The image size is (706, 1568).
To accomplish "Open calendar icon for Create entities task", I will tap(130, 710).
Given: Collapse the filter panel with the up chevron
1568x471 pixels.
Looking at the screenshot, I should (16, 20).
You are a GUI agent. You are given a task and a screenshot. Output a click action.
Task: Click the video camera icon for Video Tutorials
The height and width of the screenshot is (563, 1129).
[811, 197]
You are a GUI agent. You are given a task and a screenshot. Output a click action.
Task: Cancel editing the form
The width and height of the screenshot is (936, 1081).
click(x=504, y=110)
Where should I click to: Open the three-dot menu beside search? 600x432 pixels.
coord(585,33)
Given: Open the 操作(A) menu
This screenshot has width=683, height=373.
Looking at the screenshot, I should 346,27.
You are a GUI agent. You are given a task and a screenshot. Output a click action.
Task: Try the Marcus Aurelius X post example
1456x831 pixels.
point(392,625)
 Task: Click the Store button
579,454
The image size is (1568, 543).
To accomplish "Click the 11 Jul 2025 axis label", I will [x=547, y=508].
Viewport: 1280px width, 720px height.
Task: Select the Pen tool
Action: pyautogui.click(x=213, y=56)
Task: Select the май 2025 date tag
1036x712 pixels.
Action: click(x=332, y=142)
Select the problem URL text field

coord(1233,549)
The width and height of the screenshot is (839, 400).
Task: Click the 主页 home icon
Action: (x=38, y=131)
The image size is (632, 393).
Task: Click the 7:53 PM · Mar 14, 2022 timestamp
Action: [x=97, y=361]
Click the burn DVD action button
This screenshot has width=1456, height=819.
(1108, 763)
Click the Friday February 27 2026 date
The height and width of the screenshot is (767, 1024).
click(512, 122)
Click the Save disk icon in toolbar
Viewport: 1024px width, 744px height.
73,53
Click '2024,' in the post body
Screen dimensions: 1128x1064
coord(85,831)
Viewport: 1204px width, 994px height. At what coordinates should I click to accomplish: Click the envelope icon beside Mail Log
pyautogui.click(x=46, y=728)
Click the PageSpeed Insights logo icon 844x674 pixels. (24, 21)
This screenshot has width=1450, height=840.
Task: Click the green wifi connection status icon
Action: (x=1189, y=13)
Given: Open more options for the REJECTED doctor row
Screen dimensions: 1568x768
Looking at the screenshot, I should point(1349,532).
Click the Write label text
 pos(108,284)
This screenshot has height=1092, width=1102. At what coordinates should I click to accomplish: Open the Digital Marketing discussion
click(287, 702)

+++++

* _Instructions to follow_:
Reproduce all of the lines above character for character, with nothing changed.

* _In response_:
The image size is (706, 1568).
To accomplish "Open calendar icon for Create entities task", I will tap(130, 710).
Given: Collapse the filter panel with the up chevron
1568x471 pixels.
Looking at the screenshot, I should (16, 20).
You are a GUI agent. You are given a task and a screenshot. Output a click action.
Task: Click the video camera icon for Video Tutorials
The height and width of the screenshot is (563, 1129).
[811, 197]
You are a GUI agent. You are given a task and a screenshot. Output a click action.
Task: Cancel editing the form
The width and height of the screenshot is (936, 1081).
click(x=504, y=110)
Where should I click to: Open the three-dot menu beside search? 600x432 pixels.
coord(585,33)
Given: Open the 操作(A) menu
This screenshot has width=683, height=373.
Looking at the screenshot, I should 346,27.
You are a GUI agent. You are given a task and a screenshot. Output a click action.
Task: Try the Marcus Aurelius X post example
1456x831 pixels.
point(392,625)
 Task: Click the Store button
579,454
The image size is (1568, 543).
To accomplish "Click the 11 Jul 2025 axis label", I will [x=547, y=508].
Viewport: 1280px width, 720px height.
Task: Select the Pen tool
Action: pyautogui.click(x=213, y=56)
Task: Select the май 2025 date tag
1036x712 pixels.
Action: click(x=332, y=142)
Select the problem URL text field

coord(1233,549)
The width and height of the screenshot is (839, 400).
Task: Click the 主页 home icon
Action: (x=38, y=131)
The image size is (632, 393).
Task: Click the 7:53 PM · Mar 14, 2022 timestamp
Action: [x=97, y=361]
Click the burn DVD action button
This screenshot has width=1456, height=819.
(1108, 763)
Click the Friday February 27 2026 date
The height and width of the screenshot is (767, 1024).
click(512, 122)
Click the Save disk icon in toolbar
Viewport: 1024px width, 744px height.
73,53
Click '2024,' in the post body
Screen dimensions: 1128x1064
coord(85,831)
Viewport: 1204px width, 994px height. At what coordinates should I click to accomplish: Click the envelope icon beside Mail Log
pyautogui.click(x=46, y=728)
Click the PageSpeed Insights logo icon 844x674 pixels. (24, 21)
This screenshot has width=1450, height=840.
Task: Click the green wifi connection status icon
Action: (x=1189, y=13)
Given: Open more options for the REJECTED doctor row
Screen dimensions: 1568x768
Looking at the screenshot, I should point(1349,532).
Click the Write label text
 pos(108,284)
This screenshot has height=1092, width=1102. At what coordinates should I click to accomplish: Open the Digital Marketing discussion
click(287, 702)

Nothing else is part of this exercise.